On April 30th 1933, Willie Nelson, who would revolutionise country music, was born in Abbott, Texas. Willie Nelson’s sound and his look made him one of that genre’s most recognisable faces, and if his winning personality weren’t enough reason to like him, then his good-natured struggles with the IRS would be. But before Willie Nelson became a legend or an icon, he was simply one of the most talented singer-songwriters of his generation. He began his musical training at the age of six and wrote his first song at the age of seven.
He was born during the Great Depression to Myrle Marie (née Greenhaw) and Ira Doyle Nelson. Nelson’s ancestors on his father’s side were English and Irish, while his mother’s ancestors were Irish and Cherokee. The Nelson family had moved from Arkansas in 1929, looking for work. Nelson’s grandfather, William, worked as a blacksmith, while his father worked as a mechanic. His mother left soon after he was born, and his father remarried and moved away, leaving the grandparents to bring up Nelson and his sister Bobbie.
Like so many other musicians of his generation, whether black or white, whether country or rock and roll, Willie Nelson started out performing gospel music. The grandmother and grandfather who raised Willie were music teachers, so he and his sister were able to lead their small-town church from a very early age. “We were basically the only musicians in the church,” Nelson recalls. “We played every song every Sunday. Monday nights was choir practice, Wednesday night was prayer meetings, and Thursday night was singing conventions in Hillsboro. So every day was gospel music.”
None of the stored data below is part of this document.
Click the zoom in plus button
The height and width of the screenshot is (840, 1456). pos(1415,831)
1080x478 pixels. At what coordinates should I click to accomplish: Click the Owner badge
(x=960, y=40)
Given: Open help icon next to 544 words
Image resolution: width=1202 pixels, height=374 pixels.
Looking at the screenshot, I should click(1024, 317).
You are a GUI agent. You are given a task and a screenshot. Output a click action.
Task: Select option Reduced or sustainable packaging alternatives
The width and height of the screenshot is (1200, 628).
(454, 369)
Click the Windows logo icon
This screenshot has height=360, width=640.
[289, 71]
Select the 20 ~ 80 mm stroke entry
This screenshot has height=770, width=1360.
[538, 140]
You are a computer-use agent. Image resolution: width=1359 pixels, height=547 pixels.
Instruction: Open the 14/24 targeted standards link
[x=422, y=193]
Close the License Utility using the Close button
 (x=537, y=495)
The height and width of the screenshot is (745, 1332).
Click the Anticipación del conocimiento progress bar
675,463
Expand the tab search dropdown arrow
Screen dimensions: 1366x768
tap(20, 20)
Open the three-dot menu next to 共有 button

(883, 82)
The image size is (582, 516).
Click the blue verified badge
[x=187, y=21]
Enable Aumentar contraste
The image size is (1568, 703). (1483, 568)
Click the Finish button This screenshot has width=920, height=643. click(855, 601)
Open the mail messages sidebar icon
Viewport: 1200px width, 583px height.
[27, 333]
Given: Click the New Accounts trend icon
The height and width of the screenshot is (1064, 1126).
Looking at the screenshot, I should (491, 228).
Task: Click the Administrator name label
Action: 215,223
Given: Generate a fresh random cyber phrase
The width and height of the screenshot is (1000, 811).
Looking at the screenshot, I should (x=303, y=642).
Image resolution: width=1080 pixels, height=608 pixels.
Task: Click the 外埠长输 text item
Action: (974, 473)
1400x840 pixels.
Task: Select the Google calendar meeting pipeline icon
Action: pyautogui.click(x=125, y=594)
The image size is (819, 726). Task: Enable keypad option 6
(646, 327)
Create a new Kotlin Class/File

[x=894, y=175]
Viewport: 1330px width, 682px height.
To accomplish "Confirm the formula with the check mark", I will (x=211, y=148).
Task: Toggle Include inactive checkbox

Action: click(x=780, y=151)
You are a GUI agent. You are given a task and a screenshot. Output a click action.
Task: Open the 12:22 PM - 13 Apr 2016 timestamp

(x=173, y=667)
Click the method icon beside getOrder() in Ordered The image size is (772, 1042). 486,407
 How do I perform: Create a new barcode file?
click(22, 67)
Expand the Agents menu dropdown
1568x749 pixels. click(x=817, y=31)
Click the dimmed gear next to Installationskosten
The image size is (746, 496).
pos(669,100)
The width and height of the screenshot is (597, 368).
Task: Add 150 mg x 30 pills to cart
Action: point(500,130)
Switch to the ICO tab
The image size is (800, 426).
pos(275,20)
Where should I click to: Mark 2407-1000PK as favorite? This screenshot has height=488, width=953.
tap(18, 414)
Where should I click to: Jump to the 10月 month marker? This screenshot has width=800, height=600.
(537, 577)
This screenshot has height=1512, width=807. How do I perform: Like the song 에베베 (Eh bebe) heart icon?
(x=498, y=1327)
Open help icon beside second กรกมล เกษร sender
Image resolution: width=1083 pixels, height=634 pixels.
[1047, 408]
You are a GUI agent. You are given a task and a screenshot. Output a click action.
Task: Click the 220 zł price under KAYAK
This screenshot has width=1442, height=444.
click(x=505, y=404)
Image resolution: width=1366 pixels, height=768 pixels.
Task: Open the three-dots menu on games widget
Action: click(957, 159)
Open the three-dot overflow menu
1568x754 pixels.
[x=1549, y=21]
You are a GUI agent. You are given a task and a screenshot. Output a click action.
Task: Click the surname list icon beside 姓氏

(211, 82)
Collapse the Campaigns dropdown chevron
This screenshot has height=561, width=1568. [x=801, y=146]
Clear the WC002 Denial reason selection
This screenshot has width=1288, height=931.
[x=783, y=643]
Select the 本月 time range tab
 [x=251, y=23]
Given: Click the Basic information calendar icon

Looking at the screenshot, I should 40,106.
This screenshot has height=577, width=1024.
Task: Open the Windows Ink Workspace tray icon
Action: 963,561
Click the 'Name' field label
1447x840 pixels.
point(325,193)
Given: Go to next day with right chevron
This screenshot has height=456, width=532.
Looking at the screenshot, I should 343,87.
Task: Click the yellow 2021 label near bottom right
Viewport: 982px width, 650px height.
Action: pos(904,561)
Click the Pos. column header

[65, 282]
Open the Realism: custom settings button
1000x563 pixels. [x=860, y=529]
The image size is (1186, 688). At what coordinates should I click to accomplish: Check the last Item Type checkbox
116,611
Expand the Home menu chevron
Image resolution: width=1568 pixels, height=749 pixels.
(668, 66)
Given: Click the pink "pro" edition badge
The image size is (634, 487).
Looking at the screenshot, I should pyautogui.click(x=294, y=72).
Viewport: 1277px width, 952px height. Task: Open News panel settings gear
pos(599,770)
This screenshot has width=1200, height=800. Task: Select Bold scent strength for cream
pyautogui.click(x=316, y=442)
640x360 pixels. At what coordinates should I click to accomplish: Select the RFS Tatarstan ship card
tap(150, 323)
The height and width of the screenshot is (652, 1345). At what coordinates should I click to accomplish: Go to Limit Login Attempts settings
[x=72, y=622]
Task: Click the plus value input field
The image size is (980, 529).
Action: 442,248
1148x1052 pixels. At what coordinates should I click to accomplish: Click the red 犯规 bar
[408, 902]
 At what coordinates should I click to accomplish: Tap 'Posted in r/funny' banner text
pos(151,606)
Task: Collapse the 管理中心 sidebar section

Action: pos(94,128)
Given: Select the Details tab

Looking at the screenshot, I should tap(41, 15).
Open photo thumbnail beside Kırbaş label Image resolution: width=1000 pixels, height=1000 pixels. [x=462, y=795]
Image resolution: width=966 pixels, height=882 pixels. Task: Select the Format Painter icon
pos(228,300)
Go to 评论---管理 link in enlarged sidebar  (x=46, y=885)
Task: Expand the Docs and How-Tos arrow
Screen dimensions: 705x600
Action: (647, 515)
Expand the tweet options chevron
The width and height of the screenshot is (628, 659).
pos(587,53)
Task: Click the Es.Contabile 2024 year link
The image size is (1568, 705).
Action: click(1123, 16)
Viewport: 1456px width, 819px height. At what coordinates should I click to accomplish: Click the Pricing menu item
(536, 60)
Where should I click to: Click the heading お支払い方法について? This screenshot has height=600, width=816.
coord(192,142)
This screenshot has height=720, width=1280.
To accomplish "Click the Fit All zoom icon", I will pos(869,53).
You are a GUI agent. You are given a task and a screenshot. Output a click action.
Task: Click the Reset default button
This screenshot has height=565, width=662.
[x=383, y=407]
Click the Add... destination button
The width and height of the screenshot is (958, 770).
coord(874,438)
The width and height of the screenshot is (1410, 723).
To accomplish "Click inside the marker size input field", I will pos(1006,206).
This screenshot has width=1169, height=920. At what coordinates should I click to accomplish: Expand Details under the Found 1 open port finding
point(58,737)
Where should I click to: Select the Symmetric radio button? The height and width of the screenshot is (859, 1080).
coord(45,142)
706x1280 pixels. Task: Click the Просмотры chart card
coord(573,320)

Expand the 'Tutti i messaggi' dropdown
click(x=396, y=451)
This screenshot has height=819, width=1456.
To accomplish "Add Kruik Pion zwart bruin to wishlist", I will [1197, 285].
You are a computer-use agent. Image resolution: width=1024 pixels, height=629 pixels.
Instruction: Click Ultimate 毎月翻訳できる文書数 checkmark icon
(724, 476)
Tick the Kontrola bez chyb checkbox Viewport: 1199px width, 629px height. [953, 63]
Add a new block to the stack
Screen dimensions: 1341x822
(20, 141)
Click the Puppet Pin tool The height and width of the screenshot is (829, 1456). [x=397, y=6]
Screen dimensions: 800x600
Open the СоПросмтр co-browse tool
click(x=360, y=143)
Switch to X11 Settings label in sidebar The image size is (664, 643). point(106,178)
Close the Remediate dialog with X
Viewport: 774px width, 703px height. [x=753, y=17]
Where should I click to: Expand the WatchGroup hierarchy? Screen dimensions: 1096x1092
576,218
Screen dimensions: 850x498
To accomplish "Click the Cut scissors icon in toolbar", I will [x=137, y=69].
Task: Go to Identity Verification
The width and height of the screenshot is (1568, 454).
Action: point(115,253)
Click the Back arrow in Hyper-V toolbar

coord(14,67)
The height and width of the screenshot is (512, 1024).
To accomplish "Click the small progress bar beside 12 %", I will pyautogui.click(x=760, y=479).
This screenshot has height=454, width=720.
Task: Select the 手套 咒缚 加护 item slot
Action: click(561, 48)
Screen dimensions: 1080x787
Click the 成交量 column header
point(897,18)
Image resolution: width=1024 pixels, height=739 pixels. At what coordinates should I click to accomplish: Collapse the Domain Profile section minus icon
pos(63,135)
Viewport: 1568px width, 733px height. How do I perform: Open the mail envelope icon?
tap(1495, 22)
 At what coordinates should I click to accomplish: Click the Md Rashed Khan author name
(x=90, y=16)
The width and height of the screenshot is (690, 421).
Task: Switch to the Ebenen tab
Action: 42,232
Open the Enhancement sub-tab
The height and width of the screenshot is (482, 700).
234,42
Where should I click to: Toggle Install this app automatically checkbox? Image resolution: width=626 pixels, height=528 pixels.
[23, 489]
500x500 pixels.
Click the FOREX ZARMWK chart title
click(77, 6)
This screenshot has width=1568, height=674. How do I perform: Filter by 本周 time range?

Nelson attended Abbott High School where, as well as raising pigs for the Future Farmers of America organisation, he was a halfback in the school football team, and also played basketball as a guard, and as a shortstop in baseball. While still at school he sang and played guitar in The Texans, a band formed by his sister’s husband, Bud Fletcher. After leaving school in 1950 he joined the United States Air Force for eight to nine months, then worked as a disc jockey at local radio stations. He had short stints with KHBR in Hillsboro, Texas and later with KBOP in Pleasanton, Texas. In 1952, he married Martha Matthews, and from 1954 to 1956 studied agriculture at Baylor University.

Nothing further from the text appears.